The song that I played- 'Respiration'- also features Chicago rapper Common. I previously played two of his tracks in class, 'The Corner' and 'I Used to Love H.E.R.'. Why use hip-hop in an academic context? Surely academia is about 'high culture' and hip-hop is base, popular or 'low culture'? Not at all. Well, first hip-hop is an example of what Paul Gilroy, in his famous text The Black Atlantic calls 'expressive culture', creative acts that communicate socio-cultural, ideological, political, aesthetic and personal aspects of living. In other words, hip-hop offers access to the experience of groups that we may not be able to access otherwise, often because these are groups that tend to be 'spoken for' rather than heard speaking for themselves. Hip-hop offers a counter culture to that of modernity, it supplies for its intended audience some of the courage needed to go on living in the present. Hip-hop stars like Mos Def can be said to act like 'organic intellectuals'. This is a notion used by Antonio Gramsci to describe working class intellectuals who, unlike bourgeois intellectuals, maintain links with local issues and struggles that connect to the people and their experiences. They also use their grounded positionality to cultivate strategies for helping their communities to develop a self-inspired, organic consciousness. Second, and this is a related point, the best hip-hop lyrics can be used to reinforce aspects of academic theory and they can also be used to get us to think about academic ideas in a new light. The main refrain of the song, that evokes a living, breathing city- 'breath in, breath out' is fascinating and can be thought of against many academic understandings of the city- dual city, bulimic city, centripetal/ centrifugal space etc. The hip-hop lyrics offer a more poetic reading of the city that demands reflection. Try for yourself!

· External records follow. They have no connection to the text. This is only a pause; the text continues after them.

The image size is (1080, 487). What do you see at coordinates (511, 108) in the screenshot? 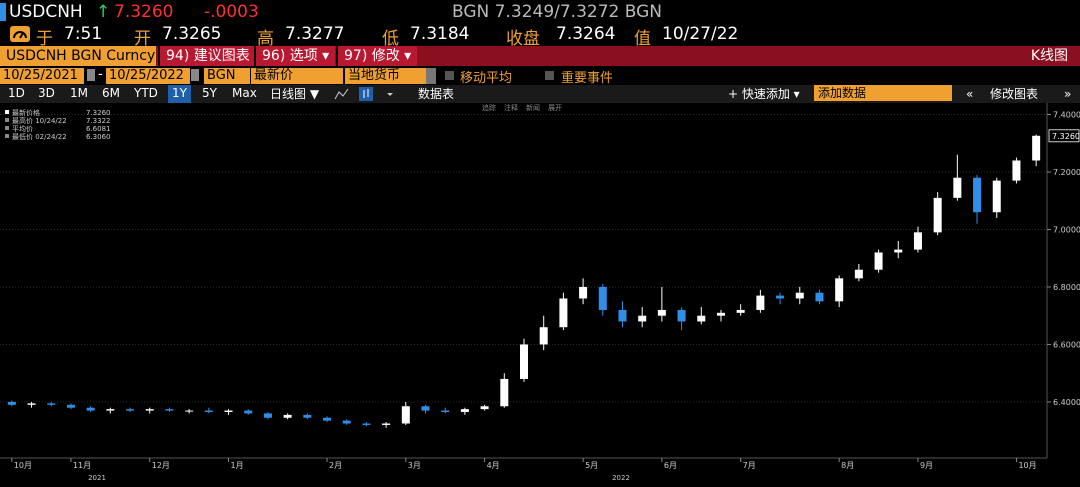
I see `chart-tool: 注释` at bounding box center [511, 108]. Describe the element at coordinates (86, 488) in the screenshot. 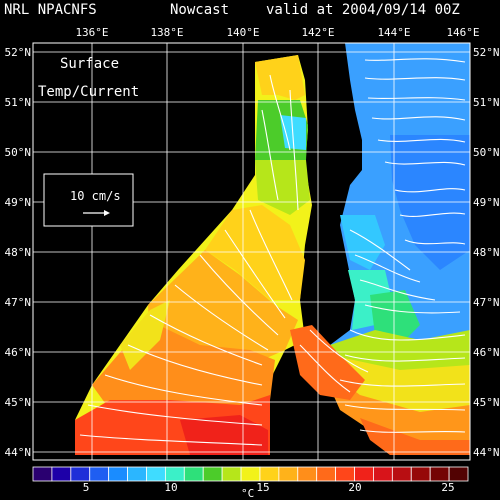

I see `colorbar-tick: 5` at that location.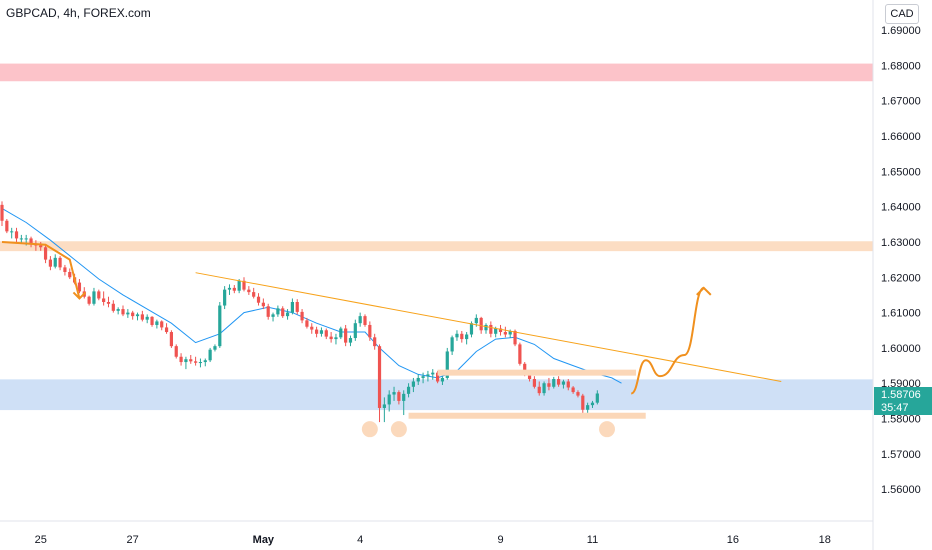 This screenshot has height=550, width=932. What do you see at coordinates (360, 540) in the screenshot?
I see `x-tick-label: 4` at bounding box center [360, 540]. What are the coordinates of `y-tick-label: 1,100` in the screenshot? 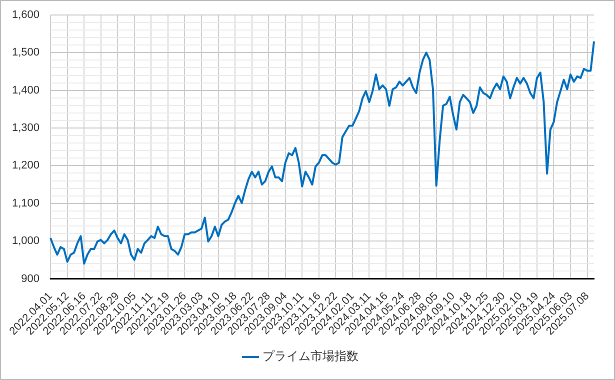 It's located at (26, 204).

Obsessed With Gloom? Urbex and the other city


I certainly don't wish to base all my entries on articles that have appeared in the Evening Standard but there was a fantastic piece on monday about urban exploration, or 'urbex' for short.
Urbex is the art of accessing or trespassing parts of the city that are 'off limits'. Very often this involves entering abandoned industrial sites such as factories, decaying prisons, hospitals or lunatic asylums and below ground sites such as catacombs, tunnels or 'ghost' tube stations (stations that are no longer in service). Urban explorers are often interested in photography and they attempt to capture the full beauty of decrepitude in their photos (the amazing photo above is of Essex County Lunatic Asylum at Warley and was taken by Simon Cornwell).
Urban exploring often involves trespassing but rarely breaking and entering. Urbexers don't believe in vandalising the buildings, they simply want to preserve the decay they find in the hidden histories of the city. However, it can be a dangerous hobby as many old buildings have rotting floors, asbestos and faulty electrics.
If you're interested, check out this website: http://www.simoncornwell.com/urbex/frames.htm
Or this forum:
For an academic analysis of fascination for urban ruins look at Tim Edensor's excellent book, 'Industrial Ruins'
I guess an interest in the hidden or secret history of the city is very much a result of people's growing boredom with the gentrified, ordered, pacified spaces of consumption that characterise so much of the modern metropolis. There is always the other city, no matter how hard we try to repress it.

Tuesday 2 March 2010

Dual City- London's Dispossessed


Next week we begin topic four which links together the notion that 'global cities' such as London and New York are increasingly divided between the very, very rich and very, very poor with street crime and corporate crime. In preparation for this I suggest that you follow the Evening Standard this week as they are running a 5-day special on 'the dispossessed'. The tag line for yesterday's first instalment was: 'London is a shameful tale of two cities. In the richest capital in Europe almost half our children live below the poverty line. These families are cut off from the life most Londoners take for granted. They are the dispossessed'. Yesterday's issue had a feature on modern day pauper's graves (harking back to Victorian London- those who went on the walk will remember this) and single mum who who lives on an estate in Southwark just four stops from the financial centre of Canary Wharf although she has never seen it up close. While people in London's reviralised Docklands bring home huge salaries and live in multi-million pound apartments, she cannot afford a cot for her baby.


It promises to be an interesting series of reports... every night this week in the Evening Standard.